Question
A student says: “If half of a convex lens is covered with opaque paper, only half the image will form.” Another student says: “The full image still forms but with reduced brightness.” Who is correct? Resolve this with the principle of how images are formed by a lens.
Solution — Step by Step
Every point on the object emits light in all directions. A lens collects rays from each object point and converges them to the corresponding image point. Each point of the lens contributes to every point of the image — not just to a specific region.
If you block half the lens, you stop half the rays from reaching the image plane. But the remaining half-lens still receives rays from the entire object and focuses each object point to the correct image point.

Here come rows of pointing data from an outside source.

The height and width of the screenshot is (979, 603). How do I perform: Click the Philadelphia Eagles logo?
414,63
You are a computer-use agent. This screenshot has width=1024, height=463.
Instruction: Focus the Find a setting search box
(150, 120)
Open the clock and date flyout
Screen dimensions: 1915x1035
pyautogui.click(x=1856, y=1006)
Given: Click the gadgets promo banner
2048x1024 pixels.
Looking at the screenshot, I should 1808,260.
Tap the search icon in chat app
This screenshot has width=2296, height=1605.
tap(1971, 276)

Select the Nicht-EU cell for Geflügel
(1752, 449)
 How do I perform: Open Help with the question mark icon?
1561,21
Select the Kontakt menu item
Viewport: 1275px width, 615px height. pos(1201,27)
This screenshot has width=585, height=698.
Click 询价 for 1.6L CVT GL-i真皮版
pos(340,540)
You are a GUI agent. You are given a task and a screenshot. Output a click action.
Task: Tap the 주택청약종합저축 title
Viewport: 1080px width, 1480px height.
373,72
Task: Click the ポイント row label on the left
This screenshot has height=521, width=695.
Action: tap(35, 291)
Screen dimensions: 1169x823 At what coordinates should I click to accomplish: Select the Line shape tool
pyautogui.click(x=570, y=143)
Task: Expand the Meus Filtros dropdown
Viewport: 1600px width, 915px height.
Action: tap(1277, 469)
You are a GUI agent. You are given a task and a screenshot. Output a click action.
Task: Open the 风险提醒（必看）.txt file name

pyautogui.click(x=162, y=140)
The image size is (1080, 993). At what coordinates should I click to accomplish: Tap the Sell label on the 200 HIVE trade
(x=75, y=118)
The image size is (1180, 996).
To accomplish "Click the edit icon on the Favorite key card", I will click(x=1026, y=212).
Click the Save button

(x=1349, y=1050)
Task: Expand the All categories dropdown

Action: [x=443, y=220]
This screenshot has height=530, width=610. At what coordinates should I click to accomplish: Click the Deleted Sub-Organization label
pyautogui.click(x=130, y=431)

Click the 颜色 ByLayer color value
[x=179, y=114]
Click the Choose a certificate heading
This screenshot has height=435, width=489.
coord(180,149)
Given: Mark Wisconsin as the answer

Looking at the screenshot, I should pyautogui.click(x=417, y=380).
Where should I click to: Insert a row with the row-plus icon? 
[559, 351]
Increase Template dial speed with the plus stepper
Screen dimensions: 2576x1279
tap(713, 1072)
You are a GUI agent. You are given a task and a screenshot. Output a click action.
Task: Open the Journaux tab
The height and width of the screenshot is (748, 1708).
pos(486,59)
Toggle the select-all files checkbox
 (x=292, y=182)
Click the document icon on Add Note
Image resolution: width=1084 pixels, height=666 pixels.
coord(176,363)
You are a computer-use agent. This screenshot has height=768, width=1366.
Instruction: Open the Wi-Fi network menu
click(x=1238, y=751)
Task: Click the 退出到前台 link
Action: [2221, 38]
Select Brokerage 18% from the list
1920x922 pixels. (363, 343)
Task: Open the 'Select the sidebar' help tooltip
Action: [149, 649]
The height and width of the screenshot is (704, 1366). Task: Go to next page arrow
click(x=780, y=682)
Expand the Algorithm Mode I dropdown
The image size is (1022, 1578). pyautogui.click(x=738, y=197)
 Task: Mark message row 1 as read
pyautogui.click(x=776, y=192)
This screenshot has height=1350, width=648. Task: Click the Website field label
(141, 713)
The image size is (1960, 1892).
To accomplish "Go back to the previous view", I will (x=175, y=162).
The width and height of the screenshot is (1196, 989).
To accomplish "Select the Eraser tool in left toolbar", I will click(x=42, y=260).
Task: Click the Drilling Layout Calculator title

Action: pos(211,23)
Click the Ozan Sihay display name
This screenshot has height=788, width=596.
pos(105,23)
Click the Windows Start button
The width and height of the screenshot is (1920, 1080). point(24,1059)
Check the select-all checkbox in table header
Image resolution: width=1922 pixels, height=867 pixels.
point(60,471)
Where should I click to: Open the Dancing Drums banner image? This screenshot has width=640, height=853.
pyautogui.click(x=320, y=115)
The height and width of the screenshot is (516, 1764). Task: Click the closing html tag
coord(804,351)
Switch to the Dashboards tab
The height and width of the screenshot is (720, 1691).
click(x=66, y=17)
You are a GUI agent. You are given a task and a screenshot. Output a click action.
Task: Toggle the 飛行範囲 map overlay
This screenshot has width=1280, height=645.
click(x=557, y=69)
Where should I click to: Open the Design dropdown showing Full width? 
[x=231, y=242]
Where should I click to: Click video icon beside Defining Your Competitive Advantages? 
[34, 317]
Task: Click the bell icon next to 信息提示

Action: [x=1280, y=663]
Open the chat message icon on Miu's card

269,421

The full image still forms — only with reduced intensity (about half the brightness, since only half the light gets through). Student 2 is correct.
Why This Works
The image-forming property comes from the geometry of refraction at the lens surface, not from the location on the lens. Any small portion of a lens — even just a sliver — can form a complete image. This is why telescopes with central obstructions (like Cassegrain reflectors) still produce full images.
The half you cover doesn’t correspond to a particular half of the image. It corresponds to a particular set of rays through the lens. Removing those rays reduces brightness uniformly across the entire image.
Same principle for camera apertures: a smaller aperture (covering more of the lens) doesn’t crop the image — it reduces brightness and increases depth of field. This is the mechanism behind every aperture setting on a DSLR.
Alternative Method
Use the principal-ray construction. The principal axis ray, the ray through the optical centre, and the parallel ray are the three rays we draw — but the image actually forms from infinitely many rays between these. As long as some rays from each object point reach the focal plane, the image forms. Blocking half the lens removes some of these rays per object point, but not all.
Students think “half lens = half image” because that’s intuitive for shadows. Lens optics is not shadow geometry — it is convergence of rays. Each object point connects to the entire lens, not just one part.
Common Mistake
A related trap: students believe that if you cover the central portion of the lens, the image disappears. Wrong. The image still forms, just with reduced intensity. Try it with any magnifying glass at home — block the centre with a coin, and the image of a distant lamp still focuses on a wall.
Final answer: Student 2 is correct. The full image forms, with reduced brightness.